Task details | Can you write out again the part of the material that opens with the line containing "Open the shopping cart icon" and closes with the line containing "[x=289, y=37]", substituting "basket" for "shopping cart" and keeping everything else the same?

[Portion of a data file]
==========
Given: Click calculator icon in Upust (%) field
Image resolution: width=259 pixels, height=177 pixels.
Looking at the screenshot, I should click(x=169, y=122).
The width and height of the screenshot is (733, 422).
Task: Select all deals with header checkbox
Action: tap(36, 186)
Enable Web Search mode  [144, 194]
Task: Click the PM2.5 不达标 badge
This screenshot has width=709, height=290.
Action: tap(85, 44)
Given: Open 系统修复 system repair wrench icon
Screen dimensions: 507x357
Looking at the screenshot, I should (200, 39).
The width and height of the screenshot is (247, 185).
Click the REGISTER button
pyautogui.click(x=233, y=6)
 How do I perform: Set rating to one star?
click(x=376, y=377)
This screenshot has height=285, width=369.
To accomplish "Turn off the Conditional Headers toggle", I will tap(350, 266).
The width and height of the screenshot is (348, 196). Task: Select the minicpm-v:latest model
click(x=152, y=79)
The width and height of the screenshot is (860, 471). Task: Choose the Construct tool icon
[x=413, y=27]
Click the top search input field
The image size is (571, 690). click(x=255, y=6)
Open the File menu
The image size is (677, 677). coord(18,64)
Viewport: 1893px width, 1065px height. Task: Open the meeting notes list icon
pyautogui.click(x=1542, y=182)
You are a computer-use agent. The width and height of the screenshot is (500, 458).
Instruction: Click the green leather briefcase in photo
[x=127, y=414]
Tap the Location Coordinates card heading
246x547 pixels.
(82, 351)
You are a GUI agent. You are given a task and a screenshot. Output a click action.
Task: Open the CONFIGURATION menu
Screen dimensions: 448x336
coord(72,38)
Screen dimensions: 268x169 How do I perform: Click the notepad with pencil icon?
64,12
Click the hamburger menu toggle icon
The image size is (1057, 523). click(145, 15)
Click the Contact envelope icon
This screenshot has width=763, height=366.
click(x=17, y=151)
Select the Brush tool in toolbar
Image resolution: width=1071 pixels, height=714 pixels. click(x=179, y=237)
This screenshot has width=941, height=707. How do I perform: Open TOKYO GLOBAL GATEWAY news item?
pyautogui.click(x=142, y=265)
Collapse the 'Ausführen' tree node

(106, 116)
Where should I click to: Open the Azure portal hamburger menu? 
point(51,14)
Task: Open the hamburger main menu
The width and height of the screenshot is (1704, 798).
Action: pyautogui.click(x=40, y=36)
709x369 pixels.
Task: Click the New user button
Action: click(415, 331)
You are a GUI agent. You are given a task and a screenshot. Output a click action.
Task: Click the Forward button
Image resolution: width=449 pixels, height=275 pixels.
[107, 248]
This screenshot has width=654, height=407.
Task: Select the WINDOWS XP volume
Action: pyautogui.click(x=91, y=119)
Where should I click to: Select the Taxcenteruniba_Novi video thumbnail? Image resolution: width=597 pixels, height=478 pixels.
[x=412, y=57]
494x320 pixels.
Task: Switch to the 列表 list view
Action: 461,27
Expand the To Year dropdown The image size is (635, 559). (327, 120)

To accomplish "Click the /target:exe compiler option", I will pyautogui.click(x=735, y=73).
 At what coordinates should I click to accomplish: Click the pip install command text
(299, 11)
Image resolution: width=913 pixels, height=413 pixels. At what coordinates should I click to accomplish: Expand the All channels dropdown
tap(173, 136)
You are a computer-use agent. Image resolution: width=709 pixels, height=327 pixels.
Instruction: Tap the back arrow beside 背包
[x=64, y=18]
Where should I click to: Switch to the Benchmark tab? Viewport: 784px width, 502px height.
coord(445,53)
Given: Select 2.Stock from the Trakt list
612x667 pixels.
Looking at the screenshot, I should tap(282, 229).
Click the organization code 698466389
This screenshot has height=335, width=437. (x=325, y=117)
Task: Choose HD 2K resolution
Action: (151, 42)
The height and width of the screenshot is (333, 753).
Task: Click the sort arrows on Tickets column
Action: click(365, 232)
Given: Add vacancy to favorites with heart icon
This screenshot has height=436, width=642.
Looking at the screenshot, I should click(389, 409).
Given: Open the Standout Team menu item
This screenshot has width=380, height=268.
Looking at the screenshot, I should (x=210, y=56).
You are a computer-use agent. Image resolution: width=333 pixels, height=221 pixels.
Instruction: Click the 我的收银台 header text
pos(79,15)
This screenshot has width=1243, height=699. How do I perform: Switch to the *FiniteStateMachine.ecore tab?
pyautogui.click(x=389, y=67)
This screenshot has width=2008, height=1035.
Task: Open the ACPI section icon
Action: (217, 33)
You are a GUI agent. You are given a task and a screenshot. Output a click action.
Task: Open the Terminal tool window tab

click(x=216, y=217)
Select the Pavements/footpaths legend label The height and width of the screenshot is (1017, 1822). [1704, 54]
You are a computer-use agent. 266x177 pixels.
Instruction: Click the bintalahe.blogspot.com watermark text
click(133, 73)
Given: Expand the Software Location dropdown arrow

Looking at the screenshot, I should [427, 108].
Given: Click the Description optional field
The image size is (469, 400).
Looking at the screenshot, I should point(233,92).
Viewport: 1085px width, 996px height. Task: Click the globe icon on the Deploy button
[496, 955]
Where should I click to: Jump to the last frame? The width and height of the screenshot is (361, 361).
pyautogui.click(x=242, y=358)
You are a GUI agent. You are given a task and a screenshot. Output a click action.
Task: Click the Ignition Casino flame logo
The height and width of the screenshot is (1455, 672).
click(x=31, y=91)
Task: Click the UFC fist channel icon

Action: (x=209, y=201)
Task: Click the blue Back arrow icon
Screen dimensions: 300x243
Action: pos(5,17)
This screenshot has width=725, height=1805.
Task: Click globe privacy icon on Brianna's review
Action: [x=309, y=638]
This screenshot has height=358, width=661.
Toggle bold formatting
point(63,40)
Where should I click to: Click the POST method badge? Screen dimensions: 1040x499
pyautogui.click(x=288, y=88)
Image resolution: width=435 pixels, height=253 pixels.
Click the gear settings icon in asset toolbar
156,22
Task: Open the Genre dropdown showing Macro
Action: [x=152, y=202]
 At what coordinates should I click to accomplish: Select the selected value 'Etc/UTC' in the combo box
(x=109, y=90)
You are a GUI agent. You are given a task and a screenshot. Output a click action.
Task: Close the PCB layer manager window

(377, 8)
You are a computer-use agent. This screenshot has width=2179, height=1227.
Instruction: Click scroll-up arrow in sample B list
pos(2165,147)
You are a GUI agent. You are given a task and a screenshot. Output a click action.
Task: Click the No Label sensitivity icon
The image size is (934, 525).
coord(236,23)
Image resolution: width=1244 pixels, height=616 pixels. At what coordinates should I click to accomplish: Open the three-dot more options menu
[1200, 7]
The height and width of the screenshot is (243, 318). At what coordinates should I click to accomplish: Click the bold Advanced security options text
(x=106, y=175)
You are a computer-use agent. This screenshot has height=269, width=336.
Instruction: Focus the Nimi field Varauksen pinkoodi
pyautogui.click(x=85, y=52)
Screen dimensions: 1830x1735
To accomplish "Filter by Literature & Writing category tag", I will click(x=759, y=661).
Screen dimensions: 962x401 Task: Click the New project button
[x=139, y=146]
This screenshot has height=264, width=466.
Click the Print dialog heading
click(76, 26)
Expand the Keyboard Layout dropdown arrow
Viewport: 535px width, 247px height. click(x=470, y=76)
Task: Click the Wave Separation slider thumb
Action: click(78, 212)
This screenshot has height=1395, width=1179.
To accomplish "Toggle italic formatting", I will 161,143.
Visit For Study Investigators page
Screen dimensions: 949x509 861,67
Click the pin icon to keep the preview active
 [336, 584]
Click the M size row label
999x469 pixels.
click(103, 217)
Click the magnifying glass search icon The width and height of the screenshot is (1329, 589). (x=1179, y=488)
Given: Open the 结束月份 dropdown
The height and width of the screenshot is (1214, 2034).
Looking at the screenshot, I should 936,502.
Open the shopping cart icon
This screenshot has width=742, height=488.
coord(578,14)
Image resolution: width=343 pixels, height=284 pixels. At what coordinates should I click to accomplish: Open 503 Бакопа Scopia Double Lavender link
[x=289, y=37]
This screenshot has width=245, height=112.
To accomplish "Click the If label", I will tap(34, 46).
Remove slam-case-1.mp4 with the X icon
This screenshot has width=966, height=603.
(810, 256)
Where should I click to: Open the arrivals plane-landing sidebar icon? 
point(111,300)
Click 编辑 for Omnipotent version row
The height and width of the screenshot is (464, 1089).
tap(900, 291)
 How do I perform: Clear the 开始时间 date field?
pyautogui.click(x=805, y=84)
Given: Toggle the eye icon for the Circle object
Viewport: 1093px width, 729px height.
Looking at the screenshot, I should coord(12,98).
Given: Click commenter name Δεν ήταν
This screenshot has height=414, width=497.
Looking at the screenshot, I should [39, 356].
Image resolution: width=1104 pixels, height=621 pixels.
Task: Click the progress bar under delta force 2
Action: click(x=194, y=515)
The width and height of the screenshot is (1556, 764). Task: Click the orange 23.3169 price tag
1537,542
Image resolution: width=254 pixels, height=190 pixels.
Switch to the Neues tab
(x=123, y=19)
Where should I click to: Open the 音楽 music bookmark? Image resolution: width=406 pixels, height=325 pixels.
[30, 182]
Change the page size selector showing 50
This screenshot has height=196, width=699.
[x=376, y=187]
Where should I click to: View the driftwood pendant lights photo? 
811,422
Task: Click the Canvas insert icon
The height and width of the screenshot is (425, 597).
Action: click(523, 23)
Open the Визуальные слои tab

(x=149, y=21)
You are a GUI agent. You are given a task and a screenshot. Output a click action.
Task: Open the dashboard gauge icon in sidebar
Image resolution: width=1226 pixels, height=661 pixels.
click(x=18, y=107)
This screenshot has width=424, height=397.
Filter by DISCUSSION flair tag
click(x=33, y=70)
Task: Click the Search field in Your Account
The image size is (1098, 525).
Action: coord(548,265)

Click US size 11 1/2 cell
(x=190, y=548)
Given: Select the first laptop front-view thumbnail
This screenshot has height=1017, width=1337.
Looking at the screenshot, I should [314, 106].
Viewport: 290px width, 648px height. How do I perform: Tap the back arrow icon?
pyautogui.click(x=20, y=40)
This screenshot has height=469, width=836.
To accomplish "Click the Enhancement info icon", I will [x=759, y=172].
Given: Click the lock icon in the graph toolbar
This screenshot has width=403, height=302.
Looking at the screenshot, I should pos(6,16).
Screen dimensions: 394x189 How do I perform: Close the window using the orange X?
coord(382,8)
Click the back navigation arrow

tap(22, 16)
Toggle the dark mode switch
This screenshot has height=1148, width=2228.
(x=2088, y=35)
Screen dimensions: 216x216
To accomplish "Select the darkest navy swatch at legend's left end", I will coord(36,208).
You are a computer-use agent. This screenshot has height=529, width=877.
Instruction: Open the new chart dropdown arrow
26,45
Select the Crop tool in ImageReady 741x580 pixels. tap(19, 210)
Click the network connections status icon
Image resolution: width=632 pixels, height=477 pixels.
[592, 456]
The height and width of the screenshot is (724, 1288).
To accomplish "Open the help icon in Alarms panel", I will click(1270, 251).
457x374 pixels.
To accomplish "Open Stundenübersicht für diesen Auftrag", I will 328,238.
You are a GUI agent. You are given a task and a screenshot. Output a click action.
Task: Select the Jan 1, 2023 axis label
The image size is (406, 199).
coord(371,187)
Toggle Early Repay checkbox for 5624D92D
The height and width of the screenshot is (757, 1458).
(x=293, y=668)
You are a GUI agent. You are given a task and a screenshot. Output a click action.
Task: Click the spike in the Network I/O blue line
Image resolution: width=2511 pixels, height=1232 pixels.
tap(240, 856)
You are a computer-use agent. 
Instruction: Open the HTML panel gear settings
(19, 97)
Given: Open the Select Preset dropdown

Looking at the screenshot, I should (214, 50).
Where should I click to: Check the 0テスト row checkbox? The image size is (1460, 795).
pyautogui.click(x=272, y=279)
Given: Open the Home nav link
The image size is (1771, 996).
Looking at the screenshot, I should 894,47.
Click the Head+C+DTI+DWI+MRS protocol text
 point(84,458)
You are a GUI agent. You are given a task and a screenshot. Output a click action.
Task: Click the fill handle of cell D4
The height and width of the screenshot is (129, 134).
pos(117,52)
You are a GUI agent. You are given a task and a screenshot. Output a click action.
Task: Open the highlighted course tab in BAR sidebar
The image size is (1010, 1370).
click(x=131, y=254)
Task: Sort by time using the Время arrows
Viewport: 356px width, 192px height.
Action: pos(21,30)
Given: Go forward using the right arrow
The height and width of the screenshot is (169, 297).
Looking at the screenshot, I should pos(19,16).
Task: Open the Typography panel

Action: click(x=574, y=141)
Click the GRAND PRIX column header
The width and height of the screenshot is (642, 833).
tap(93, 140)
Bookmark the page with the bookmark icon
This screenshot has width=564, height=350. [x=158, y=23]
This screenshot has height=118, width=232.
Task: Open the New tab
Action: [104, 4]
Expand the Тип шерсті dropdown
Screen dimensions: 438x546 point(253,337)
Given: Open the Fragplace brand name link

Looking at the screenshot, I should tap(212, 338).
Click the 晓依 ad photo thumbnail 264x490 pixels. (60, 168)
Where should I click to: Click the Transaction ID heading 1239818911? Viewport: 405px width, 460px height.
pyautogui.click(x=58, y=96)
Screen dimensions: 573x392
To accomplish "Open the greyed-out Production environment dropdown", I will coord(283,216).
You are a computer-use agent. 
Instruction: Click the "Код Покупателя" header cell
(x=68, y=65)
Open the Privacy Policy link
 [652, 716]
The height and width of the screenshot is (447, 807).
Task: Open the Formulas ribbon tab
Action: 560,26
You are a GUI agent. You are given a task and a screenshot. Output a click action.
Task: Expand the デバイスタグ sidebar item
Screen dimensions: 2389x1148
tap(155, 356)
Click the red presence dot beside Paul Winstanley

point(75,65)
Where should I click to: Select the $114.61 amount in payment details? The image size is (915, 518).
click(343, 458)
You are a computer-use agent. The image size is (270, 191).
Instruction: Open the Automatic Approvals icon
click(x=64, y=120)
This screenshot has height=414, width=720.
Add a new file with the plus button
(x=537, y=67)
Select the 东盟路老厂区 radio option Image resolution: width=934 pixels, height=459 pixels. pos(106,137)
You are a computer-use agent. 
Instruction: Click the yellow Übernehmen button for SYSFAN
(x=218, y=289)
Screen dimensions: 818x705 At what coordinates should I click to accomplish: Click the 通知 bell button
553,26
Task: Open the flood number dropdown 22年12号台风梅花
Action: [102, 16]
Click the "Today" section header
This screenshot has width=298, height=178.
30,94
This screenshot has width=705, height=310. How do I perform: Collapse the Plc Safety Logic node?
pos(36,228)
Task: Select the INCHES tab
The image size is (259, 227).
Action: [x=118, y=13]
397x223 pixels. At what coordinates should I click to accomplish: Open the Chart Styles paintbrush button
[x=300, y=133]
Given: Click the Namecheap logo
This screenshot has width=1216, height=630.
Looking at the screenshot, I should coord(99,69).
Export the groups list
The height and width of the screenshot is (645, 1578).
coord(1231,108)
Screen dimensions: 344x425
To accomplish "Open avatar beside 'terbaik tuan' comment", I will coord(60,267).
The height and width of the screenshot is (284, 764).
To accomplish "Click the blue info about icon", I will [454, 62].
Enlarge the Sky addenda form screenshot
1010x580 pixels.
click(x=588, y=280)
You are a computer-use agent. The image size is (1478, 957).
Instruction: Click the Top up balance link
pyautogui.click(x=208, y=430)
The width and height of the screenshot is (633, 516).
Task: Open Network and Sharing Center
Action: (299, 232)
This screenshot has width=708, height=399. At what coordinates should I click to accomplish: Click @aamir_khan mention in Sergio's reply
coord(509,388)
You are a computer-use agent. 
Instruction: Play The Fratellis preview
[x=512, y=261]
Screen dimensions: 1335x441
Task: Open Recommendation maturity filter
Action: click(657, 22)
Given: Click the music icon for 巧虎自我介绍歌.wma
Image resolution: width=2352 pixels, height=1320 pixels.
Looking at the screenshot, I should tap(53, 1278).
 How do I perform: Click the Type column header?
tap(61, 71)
==========
The response |
Open the basket icon
This screenshot has width=742, height=488.
coord(578,14)
Image resolution: width=343 pixels, height=284 pixels. At what coordinates should I click to accomplish: Open 503 Бакопа Scopia Double Lavender link
[x=289, y=37]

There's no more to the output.